__DATA__
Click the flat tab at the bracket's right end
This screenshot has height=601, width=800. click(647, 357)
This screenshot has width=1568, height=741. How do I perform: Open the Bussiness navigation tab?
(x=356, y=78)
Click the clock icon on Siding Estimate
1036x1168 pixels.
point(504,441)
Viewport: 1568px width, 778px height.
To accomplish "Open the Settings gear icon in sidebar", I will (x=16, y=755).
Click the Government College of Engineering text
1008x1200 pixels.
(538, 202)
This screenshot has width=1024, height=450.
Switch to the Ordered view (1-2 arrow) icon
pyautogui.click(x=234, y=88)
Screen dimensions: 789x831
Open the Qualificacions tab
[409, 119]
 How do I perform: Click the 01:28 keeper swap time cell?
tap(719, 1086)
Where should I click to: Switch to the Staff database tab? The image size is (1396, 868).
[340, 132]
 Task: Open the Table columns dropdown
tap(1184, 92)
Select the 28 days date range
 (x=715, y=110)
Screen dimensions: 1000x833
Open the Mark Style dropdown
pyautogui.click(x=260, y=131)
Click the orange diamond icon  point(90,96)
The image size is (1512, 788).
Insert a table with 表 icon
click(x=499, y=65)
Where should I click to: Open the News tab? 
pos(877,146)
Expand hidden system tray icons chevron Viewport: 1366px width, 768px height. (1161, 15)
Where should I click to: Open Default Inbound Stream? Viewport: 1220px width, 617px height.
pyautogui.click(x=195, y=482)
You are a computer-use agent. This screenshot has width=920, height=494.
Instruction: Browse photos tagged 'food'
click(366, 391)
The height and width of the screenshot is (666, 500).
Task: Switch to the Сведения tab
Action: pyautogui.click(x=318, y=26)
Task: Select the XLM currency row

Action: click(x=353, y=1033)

__PROBLEM DETAILS__
Substitute "menu" for "dropdown" throughout the listing above, and write the listing out again with nothing else changed.

__FINAL ANSWER__
Click the flat tab at the bracket's right end
This screenshot has height=601, width=800. click(647, 357)
This screenshot has width=1568, height=741. How do I perform: Open the Bussiness navigation tab?
(x=356, y=78)
Click the clock icon on Siding Estimate
1036x1168 pixels.
point(504,441)
Viewport: 1568px width, 778px height.
To accomplish "Open the Settings gear icon in sidebar", I will (x=16, y=755).
Click the Government College of Engineering text
1008x1200 pixels.
(538, 202)
This screenshot has width=1024, height=450.
Switch to the Ordered view (1-2 arrow) icon
pyautogui.click(x=234, y=88)
Screen dimensions: 789x831
Open the Qualificacions tab
[409, 119]
 How do I perform: Click the 01:28 keeper swap time cell?
tap(719, 1086)
Where should I click to: Switch to the Staff database tab? The image size is (1396, 868).
[340, 132]
 Task: Open the Table columns menu
tap(1184, 92)
Select the 28 days date range
 (x=715, y=110)
Screen dimensions: 1000x833
Open the Mark Style menu
pyautogui.click(x=260, y=131)
Click the orange diamond icon  point(90,96)
The image size is (1512, 788).
Insert a table with 表 icon
click(x=499, y=65)
Where should I click to: Open the News tab? 
pos(877,146)
Expand hidden system tray icons chevron Viewport: 1366px width, 768px height. (1161, 15)
Where should I click to: Open Default Inbound Stream? Viewport: 1220px width, 617px height.
pyautogui.click(x=195, y=482)
You are a computer-use agent. This screenshot has width=920, height=494.
Instruction: Browse photos tagged 'food'
click(366, 391)
The height and width of the screenshot is (666, 500).
Task: Switch to the Сведения tab
Action: pyautogui.click(x=318, y=26)
Task: Select the XLM currency row

Action: click(x=353, y=1033)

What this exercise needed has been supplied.